Understanding of --integrity* parameters for LUKS-independent dm-integrity setup

asmqb7 <asmqb7@xxxxxxxxx> · Sun, 24 May 2020 21:45:56 +1000

Hi,

I'm looking to identify efficient and correct reference parameters for
integritysetup that will reasonably defend against hardware failure,
generally considering scenarios that won't necessarily benefit from
the affordances (and overheads) of FDE.

Approaching the dm-integrity/integritysetup documentation with a
(presently) poor/untrustworthy fundamental understanding of
cryptography, I'm not currently able to conclusively evaluate the
significance and semantic impact of the choices available for the
--integrity, --integrity-key-file and --integrity-key-size parameters.
Instead of copy-pasting random commands I've found on the Internet
that just happen to work, I don't want to proceed until I
comprehensively (if not fundamentally) understand the options
available and what scenarios each might be appropriate for.

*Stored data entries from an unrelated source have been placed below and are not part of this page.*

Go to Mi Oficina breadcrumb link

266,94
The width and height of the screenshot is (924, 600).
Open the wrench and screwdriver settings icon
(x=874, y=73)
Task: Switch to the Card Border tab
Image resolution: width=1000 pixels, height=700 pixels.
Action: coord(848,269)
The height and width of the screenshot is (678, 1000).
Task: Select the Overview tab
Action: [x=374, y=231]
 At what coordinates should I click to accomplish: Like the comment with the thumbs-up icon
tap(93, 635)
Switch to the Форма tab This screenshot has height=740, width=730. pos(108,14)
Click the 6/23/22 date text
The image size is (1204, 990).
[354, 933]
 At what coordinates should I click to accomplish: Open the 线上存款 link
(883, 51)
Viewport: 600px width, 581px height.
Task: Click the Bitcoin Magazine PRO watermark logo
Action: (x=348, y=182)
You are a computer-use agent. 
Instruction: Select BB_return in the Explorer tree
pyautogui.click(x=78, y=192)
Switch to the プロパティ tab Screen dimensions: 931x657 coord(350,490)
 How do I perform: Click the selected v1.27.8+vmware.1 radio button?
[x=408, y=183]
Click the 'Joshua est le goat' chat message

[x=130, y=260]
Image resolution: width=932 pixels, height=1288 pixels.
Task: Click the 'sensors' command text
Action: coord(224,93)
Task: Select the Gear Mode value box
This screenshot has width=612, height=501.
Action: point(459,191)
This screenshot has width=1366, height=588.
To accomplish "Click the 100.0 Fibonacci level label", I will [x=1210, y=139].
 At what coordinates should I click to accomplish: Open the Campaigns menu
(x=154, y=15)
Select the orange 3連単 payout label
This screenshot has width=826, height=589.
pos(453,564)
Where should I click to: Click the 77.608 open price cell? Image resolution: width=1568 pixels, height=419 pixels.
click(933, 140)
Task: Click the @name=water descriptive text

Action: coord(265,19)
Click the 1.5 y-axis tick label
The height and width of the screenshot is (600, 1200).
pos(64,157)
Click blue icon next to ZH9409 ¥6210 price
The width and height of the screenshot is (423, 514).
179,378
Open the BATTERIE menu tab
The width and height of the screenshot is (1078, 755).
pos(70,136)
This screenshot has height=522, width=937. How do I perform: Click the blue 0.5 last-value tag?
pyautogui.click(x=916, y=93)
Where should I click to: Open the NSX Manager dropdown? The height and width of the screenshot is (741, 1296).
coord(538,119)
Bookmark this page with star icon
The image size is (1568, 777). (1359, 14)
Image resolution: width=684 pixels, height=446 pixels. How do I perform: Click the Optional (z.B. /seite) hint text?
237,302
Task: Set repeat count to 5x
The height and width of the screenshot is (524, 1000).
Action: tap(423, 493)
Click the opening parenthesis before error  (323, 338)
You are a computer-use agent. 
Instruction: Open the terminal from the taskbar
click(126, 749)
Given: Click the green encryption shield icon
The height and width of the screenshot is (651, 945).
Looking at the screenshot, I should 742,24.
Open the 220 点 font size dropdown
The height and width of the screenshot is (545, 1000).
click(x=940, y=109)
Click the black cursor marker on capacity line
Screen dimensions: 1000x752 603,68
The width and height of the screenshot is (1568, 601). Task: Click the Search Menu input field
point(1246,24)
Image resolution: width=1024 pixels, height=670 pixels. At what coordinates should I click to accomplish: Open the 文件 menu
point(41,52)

A first-principle comparison of all available crypto algorithms would
of course be beyond the scope of the integritysetup documentation, but
because of cryptography's highly context- and use-case-specific
nature, I still think that a storage-integrity-focused overview/guide,
even if slightly biased, would be extremely useful. Cohesive and
authoritative reference documentation may also effectively mitigate
superstitious, catastrophically underinformed bikeshedding, and for
this reason my queries err toward a pedantic level of detail.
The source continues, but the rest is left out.